Combien vaut un contre-ré ? Cent mille livres, prétend monsieur de Corcy chargé par le roi Louis XV de trouver de nouvelles voix pour distraire sa Majesté. A ce tarif, Chapelou, le postillon de Lonjumeau, accepte de déserter sa nuit de noces et de devenir Saint Phar, premier ténor à l’Académie Royale de Musique. Dix ans plus tard, Madeleine, l’épouse abandonnée, devenue une riche héritière, prendra sa revanche sur le mari inconstant. Moralité : la vengeance est un plat qui se mange froid.
Écrit par Adam à l’intention du ténor virtuose Jean-Baptiste Chollet, joué plus de 500 fois en moins de 60 ans, Le Postillon de Lonjumeau n’a pas réussi à franchir son siècle. L’Opéra-Comique lui offre une seconde chance. Le jeu en valait-il la chandelle ?
© Stefan Brion
Oui à condition de disposer d’un chanteur avec 100.000 livres dans le gosier. Simple formalité pour Michael Spyres, rossinien déjà légendaire, technicien et styliste hors pair dont les contres notes spectaculaires font les riches heures de You Tube. Pas de chance : après une première représentation couverte de louanges samedi dernier, le Postillon ce lundi soir est fatigué. La ligne vacille ; les registres se dessoudent ; l’aigu même est inconstant. Rien ne saurait pour autant tempérer la témérité d’un chanteur adepte de l’extrême. A une partition déjà difficile, Michael Spyres ajoute encore des difficultés : des trilles dans son fameux « Qu’il était beau… », des notes impossibles et des variations insensées au 2e acte afin – on le suppose – de pasticher le ténor baroque en de vertigineux sauts d’octave (on pense à l’Antigono de Mazzoni où déjà le ténor américain cherchait à rivaliser avec les castrats). Encore une fois, la science du chant se double de vérité scénique. Vaniteux, cupide, menteur, Chapelou pris à bras le corps par Spyres est tout cela et davantage : il existe. Qu’il retrouve le contrôle de son instrument – au 3e acte – et le public à juste titre l’acclame. Sans ce phénomène vocal, que resterait-il de l’exhumation Salle Favart d’un ouvrage souvent méprisé ?
Une partition délicieuse d’abord, dont on pressent, en l’écoutant, ce qu’elle doit à Rossini (mais l’interprétation de Spyres n’est sans doute pas étrangère à cette impression) et combien elle a dû inspirer Offenbach. Le compositeur des Contes d’Hoffmann, violoncelliste à l’Opéra Comique au milieu des années 1830, tenait peut-être l’archet le soir de sa création. Qui sait ? A la tête d’un Orchestre de l’Opera de Rouen Normandie dont le prélude du 3e acte donne à apprécier la première clarinette (Naoko Yoshimura), Sébastien Rouland se pose en ardent défenseur d’un genre dont, de son propre aveu, les pires ennemis sont nos préjugés.

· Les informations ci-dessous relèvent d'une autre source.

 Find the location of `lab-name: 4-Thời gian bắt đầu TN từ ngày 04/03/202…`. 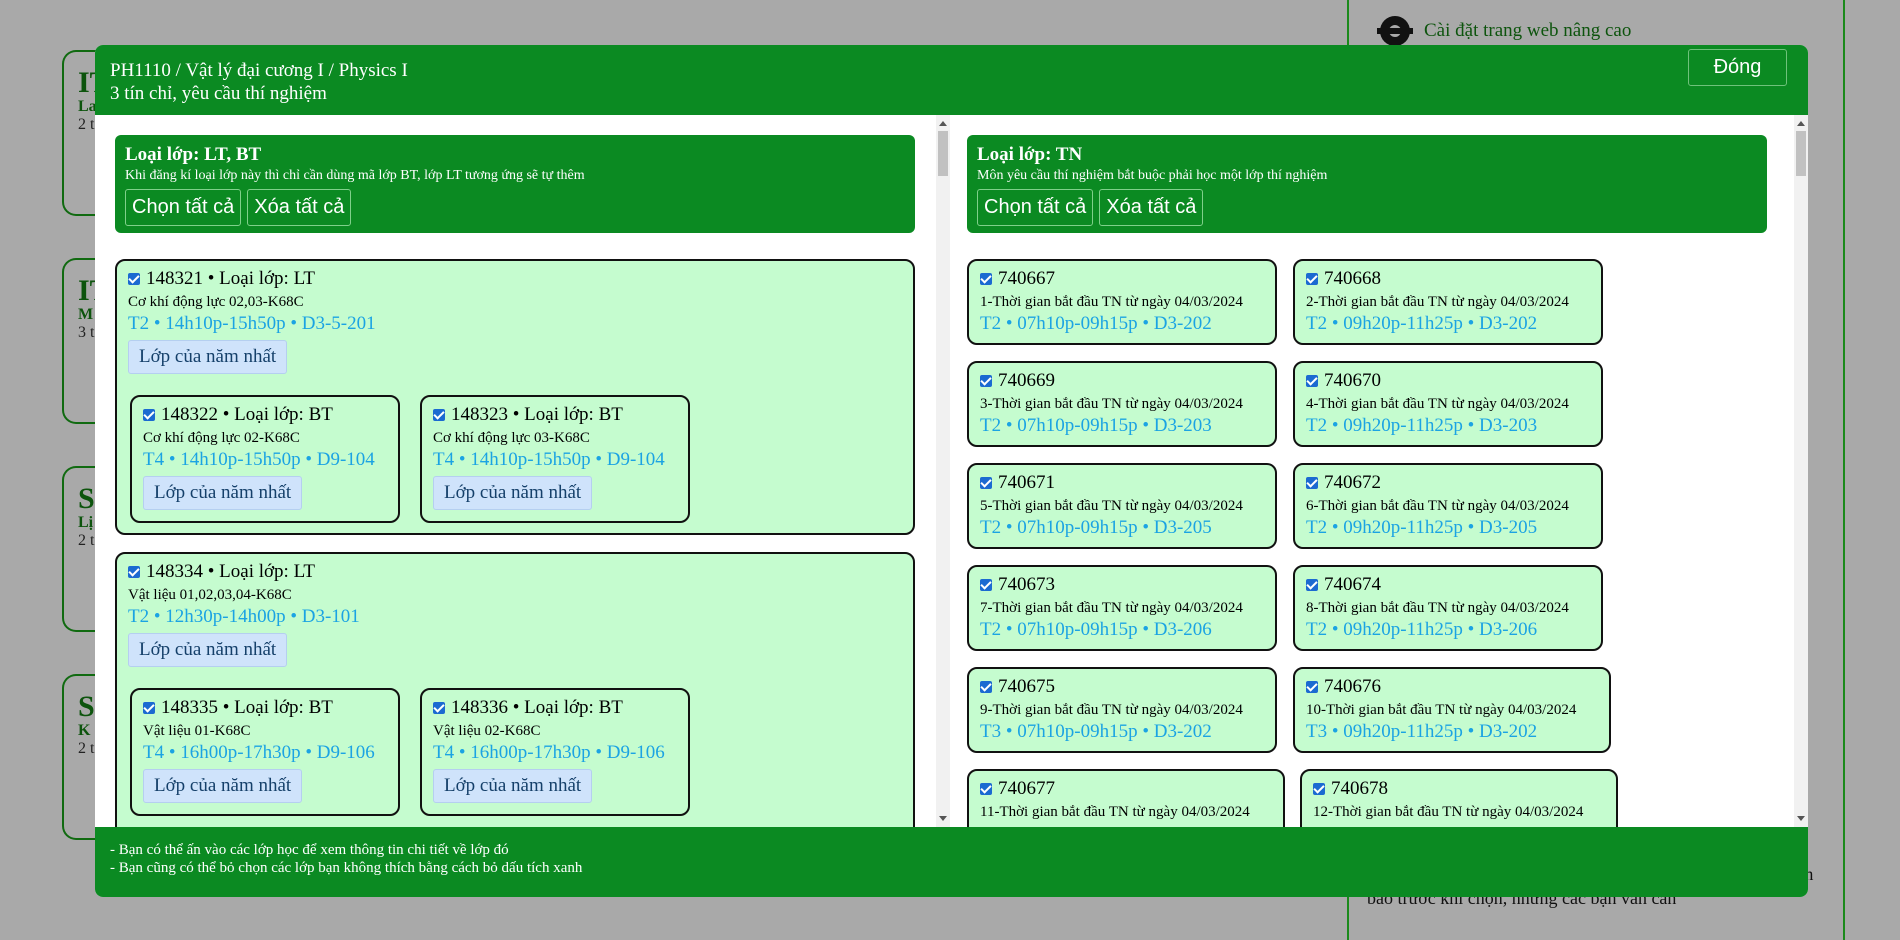

lab-name: 4-Thời gian bắt đầu TN từ ngày 04/03/202… is located at coordinates (1438, 404).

Quoi d’autre ? Un chœur parfois dispersé et peu de solistes. Franck Leguérinel (Corcy) et Laurent Kubla (Biju) savent être comédiens aussi bien que chanteurs, le premier on ne peut plus à son aise en dindon de la farce, le second réfugié dans une raideur dont on ne sait si elle est volontaire. Peu connue de ce côté de l’Atlantique, le suraigu encore vert et la vocalise perfectible, intelligible et charmante sinon, Florie Valiquette prend peu à peu ses marques jusqu’à la schizophrénie nécessaire pour être à la fois Madeleine et Madame de La Tour.
La mise en scène ne parvient pas à s’abstraire de décors voulus bariolés – un pied de nez au « bon goût petit-bourgeois » –, et des costumes de Christian Lacroix, dignes du grand bal masqué du Château de Versailles. Comme pour Dardanus il y a 4 ans, Michel Fau propose une vision fantasmée du genre représenté. D’un kitch assumé, l’imagination cette fois n’est pas au rendez-vous. Les toiles peintes tombent des cintres. A part ça, pas grand-chose. Lui-même, travesti en Rose – la suivante de Madame de Latour – joue les clowns tristes. A la sortie de la salle, une vénérable douairière glisse à l’oreille de sa compagne : « Je n’ai pas compris à quoi servait cette grande dame en rose ». La vérité ne sort pas seulement de la bouche des enfants.